Please turn everything from the line containing "You are a GUI" down to the line containing "Action: pos(53,10)" into a numbered list, leaving out blank lines.
-- begin EXTRACTED RECORDS --
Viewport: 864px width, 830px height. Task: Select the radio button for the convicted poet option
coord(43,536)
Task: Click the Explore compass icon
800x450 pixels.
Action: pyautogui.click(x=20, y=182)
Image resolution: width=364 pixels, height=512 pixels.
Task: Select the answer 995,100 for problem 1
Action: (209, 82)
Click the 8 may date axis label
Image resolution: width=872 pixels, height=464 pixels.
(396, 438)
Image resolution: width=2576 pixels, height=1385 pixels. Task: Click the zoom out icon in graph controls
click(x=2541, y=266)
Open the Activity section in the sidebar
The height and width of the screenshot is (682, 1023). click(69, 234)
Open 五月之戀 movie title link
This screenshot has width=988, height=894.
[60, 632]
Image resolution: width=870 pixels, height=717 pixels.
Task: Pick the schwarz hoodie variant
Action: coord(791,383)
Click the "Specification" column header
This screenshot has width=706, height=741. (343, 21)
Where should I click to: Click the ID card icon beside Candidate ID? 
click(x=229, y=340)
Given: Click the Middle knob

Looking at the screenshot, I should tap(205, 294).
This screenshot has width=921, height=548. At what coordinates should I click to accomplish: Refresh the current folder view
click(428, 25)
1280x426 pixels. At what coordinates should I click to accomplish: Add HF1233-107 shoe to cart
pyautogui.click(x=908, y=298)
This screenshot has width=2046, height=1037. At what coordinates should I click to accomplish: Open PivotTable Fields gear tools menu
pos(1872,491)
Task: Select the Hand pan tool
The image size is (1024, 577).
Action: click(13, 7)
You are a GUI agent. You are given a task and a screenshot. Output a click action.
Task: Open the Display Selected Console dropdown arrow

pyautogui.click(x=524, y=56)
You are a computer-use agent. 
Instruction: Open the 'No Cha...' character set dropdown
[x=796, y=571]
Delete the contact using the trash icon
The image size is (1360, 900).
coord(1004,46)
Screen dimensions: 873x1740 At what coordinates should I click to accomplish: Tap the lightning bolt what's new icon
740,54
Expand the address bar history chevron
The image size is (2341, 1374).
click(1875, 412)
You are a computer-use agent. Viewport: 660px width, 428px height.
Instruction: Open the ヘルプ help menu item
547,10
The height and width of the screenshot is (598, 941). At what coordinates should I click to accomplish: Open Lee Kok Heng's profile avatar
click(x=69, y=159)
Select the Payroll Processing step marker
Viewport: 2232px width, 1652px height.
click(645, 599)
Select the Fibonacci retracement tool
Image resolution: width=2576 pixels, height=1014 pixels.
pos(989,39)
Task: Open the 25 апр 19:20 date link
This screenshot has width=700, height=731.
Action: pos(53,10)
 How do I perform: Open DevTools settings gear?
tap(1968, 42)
-- end EXTRACTED RECORDS --
TASK ANSWER =
1. You are a GUI agent. You are given a task and a screenshot. Output a click action.
2. Task: Open the Display Selected Console dropdown arrow
3. pyautogui.click(x=524, y=56)
4. You are a computer-use agent. 
5. Instruction: Open the 'No Cha...' character set dropdown
6. [x=796, y=571]
7. Delete the contact using the trash icon
8. The image size is (1360, 900).
9. coord(1004,46)
10. Screen dimensions: 873x1740 At what coordinates should I click to accomplish: Tap the lightning bolt what's new icon
11. 740,54
12. Expand the address bar history chevron
13. The image size is (2341, 1374).
14. click(1875, 412)
15. You are a computer-use agent. Viewport: 660px width, 428px height.
16. Instruction: Open the ヘルプ help menu item
17. 547,10
18. The height and width of the screenshot is (598, 941). At what coordinates should I click to accomplish: Open Lee Kok Heng's profile avatar
19. click(x=69, y=159)
20. Select the Payroll Processing step marker
21. Viewport: 2232px width, 1652px height.
22. click(645, 599)
23. Select the Fibonacci retracement tool
24. Image resolution: width=2576 pixels, height=1014 pixels.
25. pos(989,39)
26. Task: Open the 25 апр 19:20 date link
27. This screenshot has width=700, height=731.
28. Action: pos(53,10)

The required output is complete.